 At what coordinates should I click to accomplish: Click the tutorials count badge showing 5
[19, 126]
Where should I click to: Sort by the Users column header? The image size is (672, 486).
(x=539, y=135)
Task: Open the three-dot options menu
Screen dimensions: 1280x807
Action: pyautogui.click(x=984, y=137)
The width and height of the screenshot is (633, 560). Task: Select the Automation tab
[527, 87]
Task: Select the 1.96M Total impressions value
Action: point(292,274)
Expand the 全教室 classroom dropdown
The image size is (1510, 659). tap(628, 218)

= = = = = = =

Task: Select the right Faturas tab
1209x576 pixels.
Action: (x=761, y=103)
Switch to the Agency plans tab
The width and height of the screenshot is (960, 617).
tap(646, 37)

= = = = = = =

§ WHAT THE TASK REQUIRES: Render everything in the listing from the line containing "At what coordinates" down to the line containing "The image size is (1510, 659). tap(628, 218)" as a Markdown table with the columns Row and Line, leaving out blank lines.

§ RESPONSE TO THE TASK:
| Row | Line |
|---|---|
| 1 |  At what coordinates should I click to accomplish: Click the tutorials count badge showing 5 |
| 2 | [19, 126] |
| 3 | Where should I click to: Sort by the Users column header? The image size is (672, 486). |
| 4 | (x=539, y=135) |
| 5 | Task: Open the three-dot options menu |
| 6 | Screen dimensions: 1280x807 |
| 7 | Action: pyautogui.click(x=984, y=137) |
| 8 | The width and height of the screenshot is (633, 560). Task: Select the Automation tab |
| 9 | [527, 87] |
| 10 | Task: Select the 1.96M Total impressions value |
| 11 | Action: point(292,274) |
| 12 | Expand the 全教室 classroom dropdown |
| 13 | The image size is (1510, 659). tap(628, 218) |